**Aufgabe 1**
Ab wann soll „Überwachtes Netz“ laut dem Artikel über den Sammelband zur Überwachung erhältlich sein?
**Aufgabe 2**
Führe den Artikel über den Sammelband zur Überwachung im Anschluss an seinen letzten Satz weiter.

**Textauszug**
===

# taz.de -- Sammelband zur Überwachung: Datensaugern den Stecker ziehen
       
       > Was macht die Überwachung mit unserer Gesellschaft? Ein deutschsprachiger
       > Sammelband zu den Enthüllungen von Snowden gibt Antworten.
       
 (IMG) Bild: Der Bildbeweis: Die NSA (unten) saugt das Internet (rot) ab
       
       Georg Greve räumt auf. Etwa mit der Einschätzung, das Internet fördere per
       se die Demokratie. Und auch sonst macht sich Greve, ein Vorkämpfer freier
       Software, keine Illusionen: „Leider ist die Welt der Überwachung attraktiv
       und bequem.“ Dass sich nach all den Enthüllungen um den Datenhunger der
       Geheimdienste aufgeklärte Bürger flächendeckend eine eigene
       IT-Infrastruktur zulegen, quasi zum „Selbsthoster“ werden, das fände er
       zwar toll, realistisch aber nicht.
       
       Greve ist einer von gut drei Dutzend Autoren, die sich nun in einem
       Sammelband mit den Folgen jener Affäre beschäftigen, die Edward Snowden mit
       seinen Enthüllungen aus dem Innersten der US-Geheimdienste losgetreten hat.
       „Überwachtes Netz“ soll ab Donnerstag digital und analog zu haben sein. Es
       ist tatsächlich einen Blick wert.
       
       Das Buch beschäftigt sich Gott sei Dank nicht mit der Frage, wie die
       Enthüllungen vonstattengingen. Und auch die Debatte, ob der Enthüller nun
       ein Held oder ein Verbrecher ist, tritt in den Hintergrund.
       
       Es geht vielmehr um die Frage, was die Affäre mit uns und unserer
       Gesellschaft macht. Der gemeinsame Nenner ist dieser: Die Details rund um
       Abhörprogramme à la Prism und Co könnte für die Informationstechnologie das
       Ende der Pubertät markieren – zumindest, wenn nicht alle mit den Achseln
       zucken.

===

**Einträge zur Position von Wörtern und Elementen**
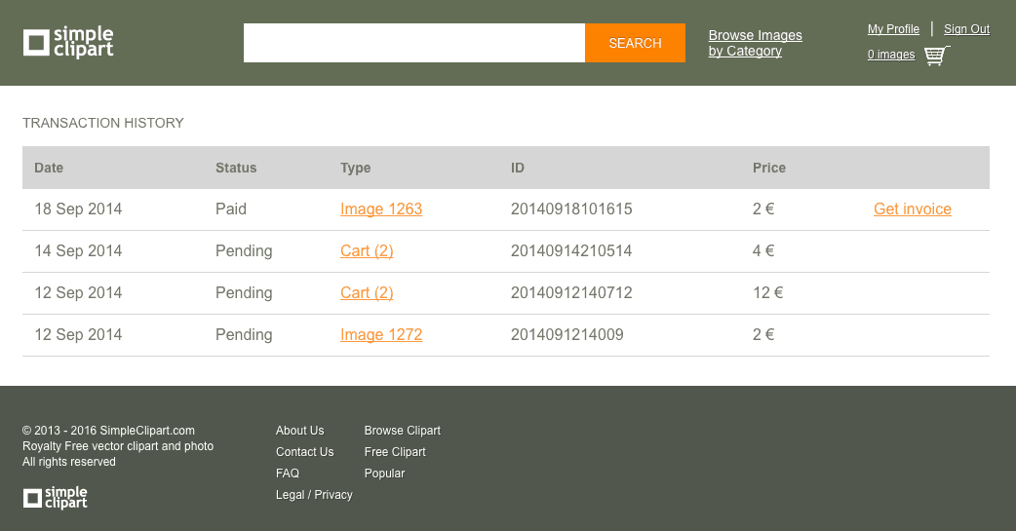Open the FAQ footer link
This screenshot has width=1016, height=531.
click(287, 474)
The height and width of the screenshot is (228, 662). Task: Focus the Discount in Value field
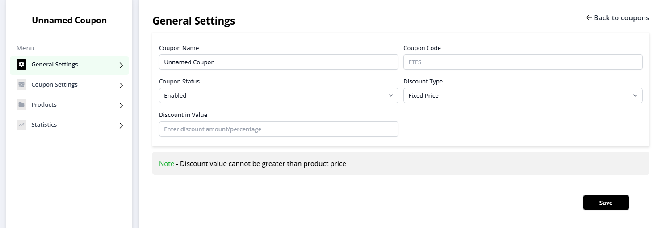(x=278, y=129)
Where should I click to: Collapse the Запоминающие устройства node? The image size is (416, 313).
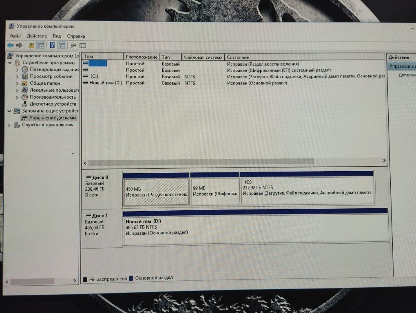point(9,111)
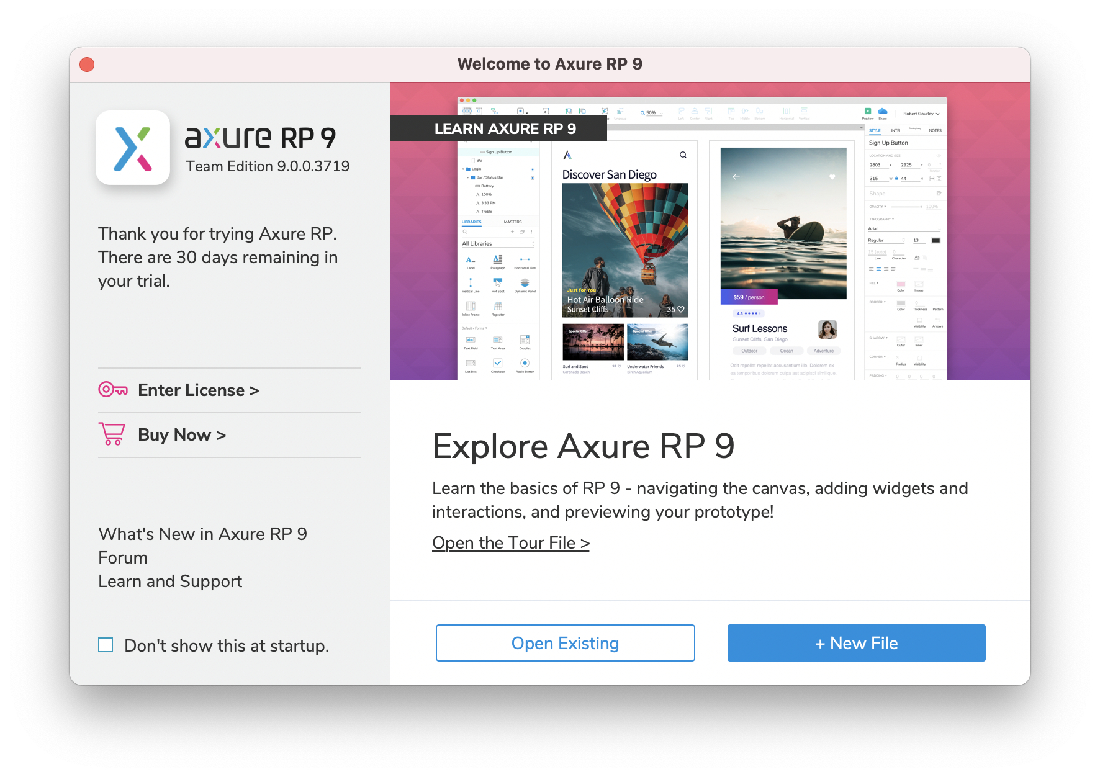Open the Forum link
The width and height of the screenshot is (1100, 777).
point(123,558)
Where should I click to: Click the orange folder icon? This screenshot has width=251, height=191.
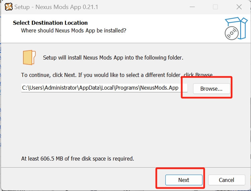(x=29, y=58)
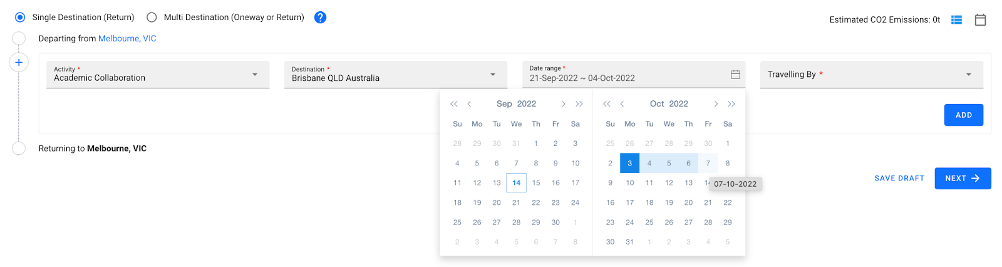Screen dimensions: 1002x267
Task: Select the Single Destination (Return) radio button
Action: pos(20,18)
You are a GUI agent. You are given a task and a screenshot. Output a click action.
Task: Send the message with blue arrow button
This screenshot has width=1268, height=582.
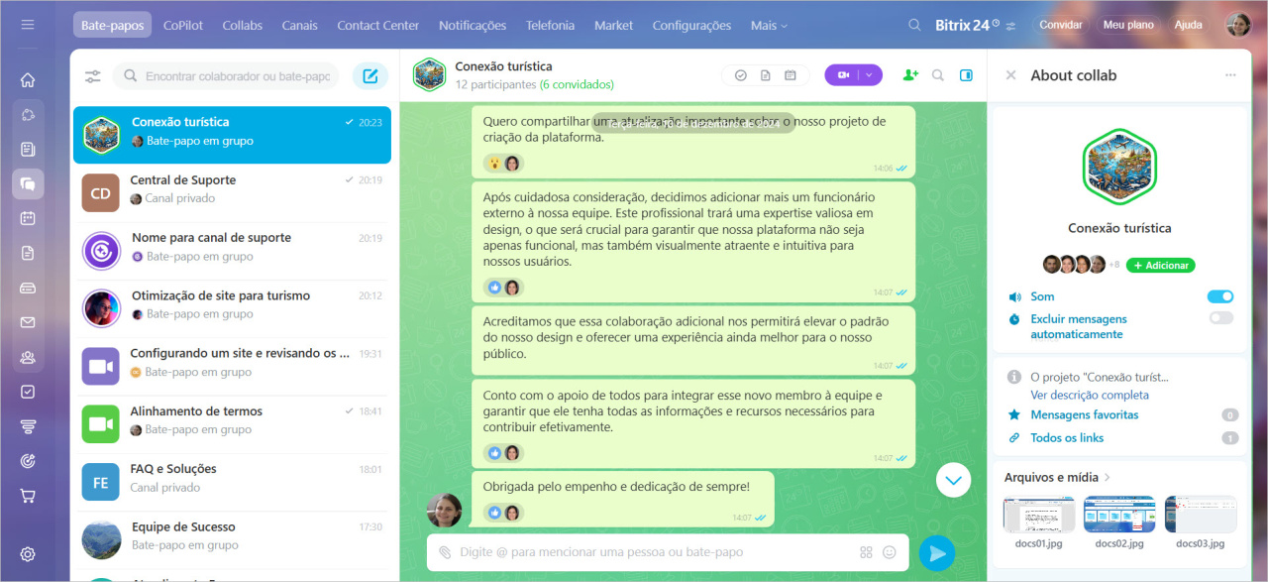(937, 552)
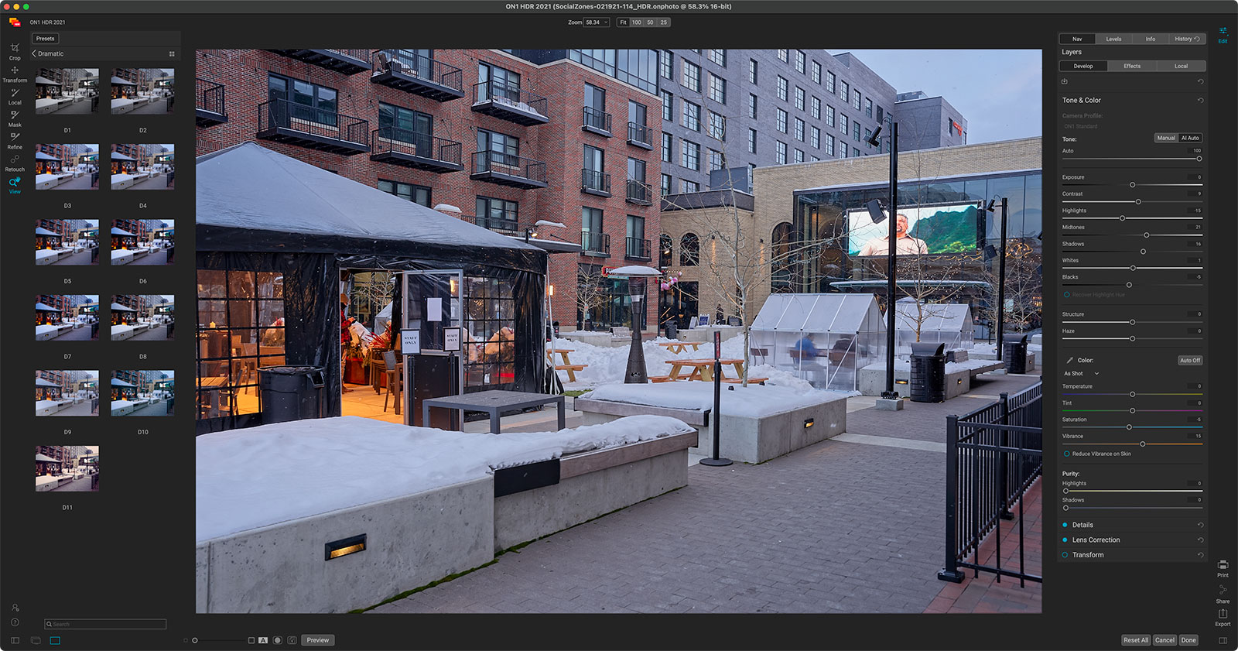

===

**Ergebnis 1**
Ab Donnerstag, digital und analog.

**Ergebnis 2**
       
       ## „Die Überwachungsmaschinerie zurückdrängen“
       
       Markus Beckedahl, der sich mit Blick auf seine mediale Präsenz als
       Deutschlands Chef-Netzaktivist bezeichnen ließe, ist einer von zwei
       Herausgebern des Sammelbands. Er will mit der Veröffentlichung dazu
       beitragen, „die Überwachungsmaschinerie zurückzudrängen“, wie er in seinem
       Vorwort schreibt. Die Rezepte wiederum sind arg redundant: Geheimdienste
       zurückbauen, in jedem Fall kontrollieren und staatliche Datenreservoirs
       ablaufen lassen.
       
       Dennoch strotzen die 300 Seiten vor Vielfalt – schlicht in der Qualität der
       Schreibe, viel wichtiger aber noch: in den Perspektiven. Zu den Autoren
       zählen nicht nur klassische Netzaktivisten mit ihrer eigenen Agenda,
       sondern auch Datenschützer und Beobachter der Szene, darunter Kai Biermann.
       Biermann hat den Datenschutz als Thema der Zukunft erkannt und Zeit Online
       entsprechend positioniert.
       
       In dem Sammelband zeichnet er die Unterschiede und Gemeinsamkeiten der
       heutigen Überwachungsmaschinerie mit der Stasi nach – ein Punkt, an dem
       sich Politiker oft vergriffen und den sie ziemlich ahnungslos präsentiert
       haben. Biermann schöpft aus seiner Erfahrung: Er ist selbst im deutschen
       Überwachungsstaat groß geworden. Damals immerhin bedurfte es zumindest
       eines Gerüchts, damit der Staat aktiv wurde.
       
       Heute aber, das lehren die offengelegten Programme, wird alles aufgesaugt,
       um es später durchwühlen zu können – mit dem Argument, man müsse den ganzen
       Heuhaufen durchsuchen, um die Nadel zu finden.
       
       Dieser Sammelband ist mehr ein Schnellschuss denn ein Standardwerk. Wofür
       die Veröffentlichung aber taugt, ist, die Debatte über übermütige
       Geheimdienste und gegen üppige Überwachungsgesetze am Leben zu halten.
       Allein das ist ein Gewinn.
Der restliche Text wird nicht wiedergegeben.